- _Activity_:
Exact copy, pictures omitted: the line holding "You are a GUI" and every line after it down to the end of the entries.

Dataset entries
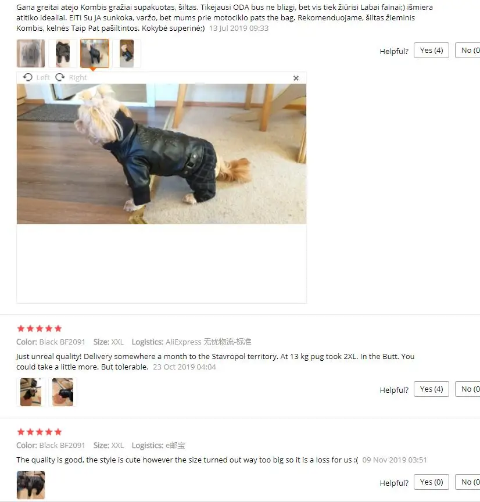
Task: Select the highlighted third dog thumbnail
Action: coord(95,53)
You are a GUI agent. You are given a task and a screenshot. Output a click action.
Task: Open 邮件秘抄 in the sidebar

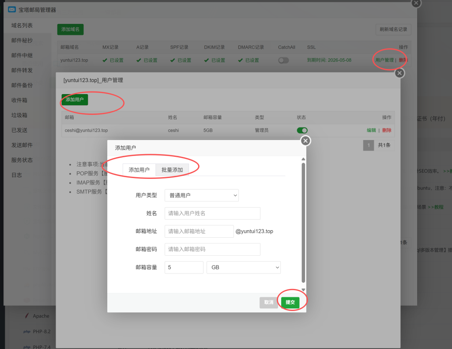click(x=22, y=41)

- _Answer area_:
You are a GUI agent. You are given a task and a screenshot. Output a click action.
Task: Open 邮件秘抄 in the sidebar

click(x=22, y=41)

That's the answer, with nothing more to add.